If screening tests reveal coronary artery disease, there are steps you can take to lower your risk for having a heart attack or worsening heart disease. Your doctor may recommend lifestyle changes such as a healthier diet, exercise and smoking cessation. Medications may also be necessary. Medicines can treat coronary artery disease (CAD) risk factors such as high cholesterol, high blood pressure, an irregular heartbeat and low blood flow. In some cases, more advanced treatments and surgical procedures can help restore blood flow to the heart.
A negative cardiac CT for calcium scoring means no calcification was found within your coronary arteries, suggesting that coronary artery disease is absent or so minimal it cannot be seen by this technique. Under these circumstances, your chance of having a heart attack over the next two to five years is very low.

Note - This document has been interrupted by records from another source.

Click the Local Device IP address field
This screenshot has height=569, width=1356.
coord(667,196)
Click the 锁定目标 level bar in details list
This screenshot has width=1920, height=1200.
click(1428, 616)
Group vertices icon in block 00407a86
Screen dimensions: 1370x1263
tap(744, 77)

A positive cardiac CT for calcium scoring means that CAD is present, regardless of whether or not you are experiencing any symptoms. The amount of calcification is expressed as the calcium score. A score of 1 to 10 indicates minimal evidence of CAD, 11 to 100 indicates mild evidence, 101 to 400 represents moderate evidence of disease and a score of over 500 indicates extensive evidence of disease.
Your calcium score helps predict the likelihood of a myocardial infarction (heart attack) in the coming years and helps your doctor decide whether you should take preventive medicine or undertake other measures such as diet and exercise to lower the risk for heart attack.
If coronary artery disease is present, steps to reduce the individual’s risk of heart attack and to manage symptoms include lifestyle changes, medications and if necessary, medical or surgical procedures such as:
- Angioplasty and stenting: In an angioplasty procedure, X-rays are used to guide a balloon-tipped catheter, a long, thin plastic tube, into a coronary artery and advance it to where the vessel is narrow or blocked. The balloon is then inflated to open the vessel, deflated and removed. During angioplasty, a small wire mesh tube called a stent may be permanently placed in the newly opened artery to help it remain open. There are two types of stents: bare stents (wire mesh) and drug-eluting stents.
- Coronary artery bypass graft surgery (CABG): CABG is a surgical means of rerouting blood around diseased vessels. During this surgery, a healthy artery or vein from elsewhere in the body is connected, or grafted, to a coronary artery to bypass the blockage, creating a new path for oxygen-rich blood to flow to the heart muscle.